(Entries on locating words and elements)
===============
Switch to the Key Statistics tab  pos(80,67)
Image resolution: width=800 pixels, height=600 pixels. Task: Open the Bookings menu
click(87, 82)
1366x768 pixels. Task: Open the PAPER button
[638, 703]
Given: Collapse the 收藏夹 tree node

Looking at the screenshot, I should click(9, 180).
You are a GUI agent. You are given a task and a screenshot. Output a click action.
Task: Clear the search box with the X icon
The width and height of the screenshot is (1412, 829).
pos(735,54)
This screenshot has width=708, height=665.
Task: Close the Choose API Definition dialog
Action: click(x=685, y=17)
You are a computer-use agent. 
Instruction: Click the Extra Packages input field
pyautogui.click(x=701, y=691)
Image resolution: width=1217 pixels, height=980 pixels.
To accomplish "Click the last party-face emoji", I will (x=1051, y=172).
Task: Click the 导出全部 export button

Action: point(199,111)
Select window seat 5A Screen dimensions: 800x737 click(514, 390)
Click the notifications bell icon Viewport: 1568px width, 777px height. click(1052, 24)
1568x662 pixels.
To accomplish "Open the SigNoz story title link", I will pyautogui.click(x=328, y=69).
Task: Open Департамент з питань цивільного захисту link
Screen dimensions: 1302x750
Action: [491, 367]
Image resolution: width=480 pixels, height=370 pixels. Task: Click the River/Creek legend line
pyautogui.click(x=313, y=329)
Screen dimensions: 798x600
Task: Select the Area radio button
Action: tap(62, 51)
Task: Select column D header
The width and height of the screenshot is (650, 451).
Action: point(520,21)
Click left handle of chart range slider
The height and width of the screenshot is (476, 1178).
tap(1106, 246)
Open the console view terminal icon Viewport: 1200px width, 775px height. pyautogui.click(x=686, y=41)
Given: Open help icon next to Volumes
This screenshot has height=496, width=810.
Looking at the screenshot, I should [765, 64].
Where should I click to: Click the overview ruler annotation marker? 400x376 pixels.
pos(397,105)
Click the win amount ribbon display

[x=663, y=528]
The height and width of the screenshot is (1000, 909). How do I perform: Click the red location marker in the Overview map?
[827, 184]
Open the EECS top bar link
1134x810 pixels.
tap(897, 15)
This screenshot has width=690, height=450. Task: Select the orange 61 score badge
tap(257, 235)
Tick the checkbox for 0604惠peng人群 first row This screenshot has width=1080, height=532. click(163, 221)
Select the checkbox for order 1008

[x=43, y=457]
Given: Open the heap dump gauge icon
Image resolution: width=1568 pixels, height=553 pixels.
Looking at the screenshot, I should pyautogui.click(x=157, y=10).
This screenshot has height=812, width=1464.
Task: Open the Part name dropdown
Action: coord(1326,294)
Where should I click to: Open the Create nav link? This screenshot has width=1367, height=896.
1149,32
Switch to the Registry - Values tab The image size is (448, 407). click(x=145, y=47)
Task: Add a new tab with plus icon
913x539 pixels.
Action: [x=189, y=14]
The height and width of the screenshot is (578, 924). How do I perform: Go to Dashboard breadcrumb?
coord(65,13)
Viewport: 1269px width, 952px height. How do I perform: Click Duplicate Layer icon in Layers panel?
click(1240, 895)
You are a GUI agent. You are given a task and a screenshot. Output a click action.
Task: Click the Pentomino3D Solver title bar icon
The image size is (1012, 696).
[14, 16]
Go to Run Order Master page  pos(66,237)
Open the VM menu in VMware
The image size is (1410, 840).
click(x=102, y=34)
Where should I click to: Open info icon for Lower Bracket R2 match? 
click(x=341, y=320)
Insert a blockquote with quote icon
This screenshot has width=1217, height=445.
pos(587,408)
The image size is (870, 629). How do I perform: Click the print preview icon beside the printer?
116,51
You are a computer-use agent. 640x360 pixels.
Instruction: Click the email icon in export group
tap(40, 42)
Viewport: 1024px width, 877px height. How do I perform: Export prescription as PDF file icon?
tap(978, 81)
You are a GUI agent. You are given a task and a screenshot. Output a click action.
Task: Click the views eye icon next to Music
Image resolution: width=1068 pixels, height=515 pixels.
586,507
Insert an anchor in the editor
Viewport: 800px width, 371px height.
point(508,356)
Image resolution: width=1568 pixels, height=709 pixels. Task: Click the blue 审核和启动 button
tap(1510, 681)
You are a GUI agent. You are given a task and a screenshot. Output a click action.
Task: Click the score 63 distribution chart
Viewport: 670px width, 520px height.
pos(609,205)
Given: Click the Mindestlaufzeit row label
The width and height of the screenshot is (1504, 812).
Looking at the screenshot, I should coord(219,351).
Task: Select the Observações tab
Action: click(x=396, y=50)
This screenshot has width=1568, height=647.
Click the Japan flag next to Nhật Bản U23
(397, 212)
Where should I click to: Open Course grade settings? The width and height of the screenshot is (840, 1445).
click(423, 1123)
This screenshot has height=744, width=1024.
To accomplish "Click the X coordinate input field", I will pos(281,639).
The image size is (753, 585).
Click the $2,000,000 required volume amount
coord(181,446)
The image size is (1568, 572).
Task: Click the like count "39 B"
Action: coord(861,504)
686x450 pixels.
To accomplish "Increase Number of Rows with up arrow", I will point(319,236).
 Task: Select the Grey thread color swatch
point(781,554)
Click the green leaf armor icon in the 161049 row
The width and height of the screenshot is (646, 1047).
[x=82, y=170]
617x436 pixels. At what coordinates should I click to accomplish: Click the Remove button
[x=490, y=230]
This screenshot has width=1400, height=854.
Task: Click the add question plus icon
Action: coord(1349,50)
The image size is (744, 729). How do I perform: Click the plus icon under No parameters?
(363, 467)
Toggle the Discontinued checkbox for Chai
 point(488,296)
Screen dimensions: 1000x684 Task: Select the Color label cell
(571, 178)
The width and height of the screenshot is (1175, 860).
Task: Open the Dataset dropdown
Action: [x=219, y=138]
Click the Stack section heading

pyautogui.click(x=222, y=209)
===============
Copy the material above word for word. Begin at the line that contains "This screenshot has width=690, height=450." and stop after the line that contains "tap(1510, 681)".

▶ **Answer**:
This screenshot has width=690, height=450. Task: Select the orange 61 score badge
tap(257, 235)
Tick the checkbox for 0604惠peng人群 first row This screenshot has width=1080, height=532. click(163, 221)
Select the checkbox for order 1008

[x=43, y=457]
Given: Open the heap dump gauge icon
Image resolution: width=1568 pixels, height=553 pixels.
Looking at the screenshot, I should pyautogui.click(x=157, y=10).
This screenshot has height=812, width=1464.
Task: Open the Part name dropdown
Action: coord(1326,294)
Where should I click to: Open the Create nav link? This screenshot has width=1367, height=896.
1149,32
Switch to the Registry - Values tab The image size is (448, 407). click(x=145, y=47)
Task: Add a new tab with plus icon
913x539 pixels.
Action: [x=189, y=14]
The height and width of the screenshot is (578, 924). How do I perform: Go to Dashboard breadcrumb?
coord(65,13)
Viewport: 1269px width, 952px height. How do I perform: Click Duplicate Layer icon in Layers panel?
click(1240, 895)
You are a GUI agent. You are given a task and a screenshot. Output a click action.
Task: Click the Pentomino3D Solver title bar icon
The image size is (1012, 696).
[14, 16]
Go to Run Order Master page  pos(66,237)
Open the VM menu in VMware
The image size is (1410, 840).
click(x=102, y=34)
Where should I click to: Open info icon for Lower Bracket R2 match? 
click(x=341, y=320)
Insert a blockquote with quote icon
This screenshot has width=1217, height=445.
pos(587,408)
The image size is (870, 629). How do I perform: Click the print preview icon beside the printer?
116,51
You are a computer-use agent. 640x360 pixels.
Instruction: Click the email icon in export group
tap(40, 42)
Viewport: 1024px width, 877px height. How do I perform: Export prescription as PDF file icon?
tap(978, 81)
You are a GUI agent. You are given a task and a screenshot. Output a click action.
Task: Click the views eye icon next to Music
Image resolution: width=1068 pixels, height=515 pixels.
586,507
Insert an anchor in the editor
Viewport: 800px width, 371px height.
point(508,356)
Image resolution: width=1568 pixels, height=709 pixels. Task: Click the blue 审核和启动 button
tap(1510, 681)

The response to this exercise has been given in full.